Seitenauszug →
──────

Internet Retailing: Ein Sponsor Ihrer aktuellen E-Commerce-Studie ist hybris Software. Wie sieht sich ECC Handel im Bereich der Marktbeobachter? Sehen Sie sich unabhängig, oder haben Sie Partner?

 

Hudetz: Das ECC Handel ist ja Teil des Instituts für Handelsforschung, an der Universität Köln angesiedelt, insofern sind wir neutraler Marktbeobachter. Wir haben auch Förderprojekte des Bundesministeriums für Wirtschaft und Technologien (BMWT), das uns dazu anhält, herstellerneutrale und dienstleisterunabhängige Informationen zu sammeln und aufzubereiten. Bei aufwendigen Studienvorhaben arbeiten wir trotzdem mit Partnern zusammen. Das hat rein budgetäre Gründe – wir können das aus eigener Kraft nicht stemmen. Wir legen großen Wert darauf, dass diese Partnern keinen Einfluss auf die Ergebnisse nehmen, so dass wir unsere Position ganz klar als unabhängiges Informations- und Beratungsinstitut sehen.

 

Internet Retailing: Ihre Methodik ist entsprechend ausgerichtet und unterscheidet sich von denen, die man sonst so in Analysen sieht?

──────

Aufgaben →
- 1) Wiederhole aus dem Interview wortgetreu das Stück, das mit den Worten „Hudetz: Das ECC“ anfängt und mit „in Analysen sieht?“ aufhört.
- 2) Beantworte zum Interview kurz diese Fragen:
(a) Wer ist Sponsor der aktuellen E-Commerce-Studie?
(b) An welcher Universität ist das Institut für Handelsforschung angesiedelt?
(c) Aus welchen Gründen arbeitet das ECC Handel bei aufwendigen Studienvorhaben mit Partnern zusammen?

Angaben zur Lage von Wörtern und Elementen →
──────

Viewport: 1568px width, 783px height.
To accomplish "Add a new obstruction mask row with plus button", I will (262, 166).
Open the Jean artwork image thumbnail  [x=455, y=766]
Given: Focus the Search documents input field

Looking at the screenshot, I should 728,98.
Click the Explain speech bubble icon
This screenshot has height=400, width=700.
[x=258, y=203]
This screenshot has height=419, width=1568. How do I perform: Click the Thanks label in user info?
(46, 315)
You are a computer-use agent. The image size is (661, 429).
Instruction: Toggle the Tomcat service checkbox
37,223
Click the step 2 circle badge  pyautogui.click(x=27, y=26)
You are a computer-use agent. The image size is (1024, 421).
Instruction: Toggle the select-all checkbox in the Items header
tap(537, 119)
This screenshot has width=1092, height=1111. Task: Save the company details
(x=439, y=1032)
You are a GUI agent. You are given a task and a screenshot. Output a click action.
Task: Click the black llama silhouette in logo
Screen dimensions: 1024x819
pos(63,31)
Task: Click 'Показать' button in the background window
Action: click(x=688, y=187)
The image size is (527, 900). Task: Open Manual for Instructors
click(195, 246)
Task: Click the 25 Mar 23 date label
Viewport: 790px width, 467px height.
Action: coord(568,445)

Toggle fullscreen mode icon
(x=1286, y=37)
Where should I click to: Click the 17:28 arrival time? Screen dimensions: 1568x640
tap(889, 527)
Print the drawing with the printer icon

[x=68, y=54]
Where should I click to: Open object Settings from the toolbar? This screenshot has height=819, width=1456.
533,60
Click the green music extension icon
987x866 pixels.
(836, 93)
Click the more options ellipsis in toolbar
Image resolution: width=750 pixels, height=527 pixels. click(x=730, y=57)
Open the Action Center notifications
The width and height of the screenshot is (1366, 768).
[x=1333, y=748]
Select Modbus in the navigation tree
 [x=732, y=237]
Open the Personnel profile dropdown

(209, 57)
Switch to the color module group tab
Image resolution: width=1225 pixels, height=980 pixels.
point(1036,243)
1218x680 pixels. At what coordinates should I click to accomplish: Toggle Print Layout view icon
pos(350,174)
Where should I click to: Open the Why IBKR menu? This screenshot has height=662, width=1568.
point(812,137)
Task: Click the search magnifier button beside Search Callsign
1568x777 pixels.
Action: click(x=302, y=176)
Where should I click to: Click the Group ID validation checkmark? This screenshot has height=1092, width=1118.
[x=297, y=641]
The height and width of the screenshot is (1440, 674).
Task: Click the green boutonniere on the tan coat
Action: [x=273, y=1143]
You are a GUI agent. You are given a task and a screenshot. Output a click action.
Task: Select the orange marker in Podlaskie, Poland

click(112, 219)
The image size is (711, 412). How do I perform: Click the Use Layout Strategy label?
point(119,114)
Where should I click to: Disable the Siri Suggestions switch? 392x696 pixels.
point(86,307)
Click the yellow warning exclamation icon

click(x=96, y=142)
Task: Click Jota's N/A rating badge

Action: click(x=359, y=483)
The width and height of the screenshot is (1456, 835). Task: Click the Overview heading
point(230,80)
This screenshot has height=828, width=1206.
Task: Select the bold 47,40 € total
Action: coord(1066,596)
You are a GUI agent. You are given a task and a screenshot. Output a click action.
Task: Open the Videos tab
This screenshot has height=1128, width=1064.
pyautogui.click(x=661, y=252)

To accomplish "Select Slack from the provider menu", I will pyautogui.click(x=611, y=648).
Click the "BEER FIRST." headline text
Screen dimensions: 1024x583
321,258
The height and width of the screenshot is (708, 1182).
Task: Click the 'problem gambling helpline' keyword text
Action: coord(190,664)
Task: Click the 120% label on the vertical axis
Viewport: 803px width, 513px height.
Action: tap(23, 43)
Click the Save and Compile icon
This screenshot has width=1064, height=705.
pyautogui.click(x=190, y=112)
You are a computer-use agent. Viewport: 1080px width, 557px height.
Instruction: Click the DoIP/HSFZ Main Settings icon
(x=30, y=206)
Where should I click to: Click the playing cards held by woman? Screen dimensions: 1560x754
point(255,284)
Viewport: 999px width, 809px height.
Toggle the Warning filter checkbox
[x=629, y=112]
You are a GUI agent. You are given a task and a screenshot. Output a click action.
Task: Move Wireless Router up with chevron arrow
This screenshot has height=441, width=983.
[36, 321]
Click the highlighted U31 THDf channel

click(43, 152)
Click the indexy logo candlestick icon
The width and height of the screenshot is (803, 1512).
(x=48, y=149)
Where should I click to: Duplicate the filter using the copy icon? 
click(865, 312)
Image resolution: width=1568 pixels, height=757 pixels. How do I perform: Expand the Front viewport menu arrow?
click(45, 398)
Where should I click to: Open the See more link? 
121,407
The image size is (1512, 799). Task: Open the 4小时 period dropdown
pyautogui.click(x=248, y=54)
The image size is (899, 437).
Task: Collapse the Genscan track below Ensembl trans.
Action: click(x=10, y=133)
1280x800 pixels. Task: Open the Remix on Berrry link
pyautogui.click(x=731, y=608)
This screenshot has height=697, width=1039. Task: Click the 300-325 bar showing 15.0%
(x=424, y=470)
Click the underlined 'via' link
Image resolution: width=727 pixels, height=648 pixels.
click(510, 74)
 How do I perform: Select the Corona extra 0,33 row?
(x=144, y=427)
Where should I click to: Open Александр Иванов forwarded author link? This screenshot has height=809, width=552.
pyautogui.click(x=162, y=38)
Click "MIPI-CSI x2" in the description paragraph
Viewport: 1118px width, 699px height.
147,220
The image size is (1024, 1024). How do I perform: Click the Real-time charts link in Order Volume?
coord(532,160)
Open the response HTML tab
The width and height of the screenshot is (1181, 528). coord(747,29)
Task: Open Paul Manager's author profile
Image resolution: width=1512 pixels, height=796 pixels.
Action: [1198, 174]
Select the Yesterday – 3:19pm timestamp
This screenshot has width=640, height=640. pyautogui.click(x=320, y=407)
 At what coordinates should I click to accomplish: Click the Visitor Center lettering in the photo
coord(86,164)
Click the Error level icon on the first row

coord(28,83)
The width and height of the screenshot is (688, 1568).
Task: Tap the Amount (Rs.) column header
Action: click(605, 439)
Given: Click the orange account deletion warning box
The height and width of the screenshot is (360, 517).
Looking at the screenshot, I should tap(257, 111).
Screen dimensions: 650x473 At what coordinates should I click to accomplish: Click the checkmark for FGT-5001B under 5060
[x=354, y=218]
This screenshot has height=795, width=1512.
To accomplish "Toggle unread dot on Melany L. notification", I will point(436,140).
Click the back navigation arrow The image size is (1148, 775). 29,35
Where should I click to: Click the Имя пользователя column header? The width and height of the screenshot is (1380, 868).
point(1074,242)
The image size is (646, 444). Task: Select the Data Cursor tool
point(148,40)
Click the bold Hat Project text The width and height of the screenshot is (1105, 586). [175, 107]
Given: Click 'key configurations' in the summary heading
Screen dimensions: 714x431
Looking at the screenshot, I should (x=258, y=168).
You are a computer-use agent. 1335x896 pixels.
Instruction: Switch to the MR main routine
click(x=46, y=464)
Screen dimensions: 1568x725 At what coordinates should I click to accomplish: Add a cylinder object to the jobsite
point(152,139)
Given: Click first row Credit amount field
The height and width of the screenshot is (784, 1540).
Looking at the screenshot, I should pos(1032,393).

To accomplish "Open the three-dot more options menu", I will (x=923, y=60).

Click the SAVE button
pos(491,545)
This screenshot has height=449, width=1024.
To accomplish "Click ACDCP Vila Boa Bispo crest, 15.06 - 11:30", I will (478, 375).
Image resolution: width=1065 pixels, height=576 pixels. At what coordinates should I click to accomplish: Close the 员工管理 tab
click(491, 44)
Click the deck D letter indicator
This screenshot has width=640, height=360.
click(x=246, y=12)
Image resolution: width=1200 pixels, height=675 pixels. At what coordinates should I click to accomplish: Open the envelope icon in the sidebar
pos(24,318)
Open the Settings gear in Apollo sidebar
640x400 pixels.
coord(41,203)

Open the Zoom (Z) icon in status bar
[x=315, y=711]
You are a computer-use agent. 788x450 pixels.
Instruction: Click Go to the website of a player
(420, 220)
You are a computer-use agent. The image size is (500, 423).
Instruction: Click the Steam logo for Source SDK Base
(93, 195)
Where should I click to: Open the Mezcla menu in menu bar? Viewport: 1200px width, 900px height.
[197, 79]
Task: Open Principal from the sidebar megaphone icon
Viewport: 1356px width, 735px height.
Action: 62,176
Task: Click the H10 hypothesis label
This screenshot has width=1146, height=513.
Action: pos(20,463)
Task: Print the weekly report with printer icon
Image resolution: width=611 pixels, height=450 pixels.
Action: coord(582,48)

──────

Lösungen →
- 1)
Hudetz: Das ECC Handel ist ja Teil des Instituts für Handelsforschung, an der Universität Köln angesiedelt, insofern sind wir neutraler Marktbeobachter. Wir haben auch Förderprojekte des Bundesministeriums für Wirtschaft und Technologien (BMWT), das uns dazu anhält, herstellerneutrale und dienstleisterunabhängige Informationen zu sammeln und aufzubereiten. Bei aufwendigen Studienvorhaben arbeiten wir trotzdem mit Partnern zusammen. Das hat rein budgetäre Gründe – wir können das aus eigener Kraft nicht stemmen. Wir legen großen Wert darauf, dass diese Partnern keinen Einfluss auf die Ergebnisse nehmen, so dass wir unsere Position ganz klar als unabhängiges Informations- und Beratungsinstitut sehen.

 

Internet Retailing: Ihre Methodik ist entsprechend ausgerichtet und unterscheidet sich von denen, die man sonst so in Analysen sieht?

- 2)
(a) hybris Software
(b) An der Universität Köln
(c) Aus rein budgetären Gründen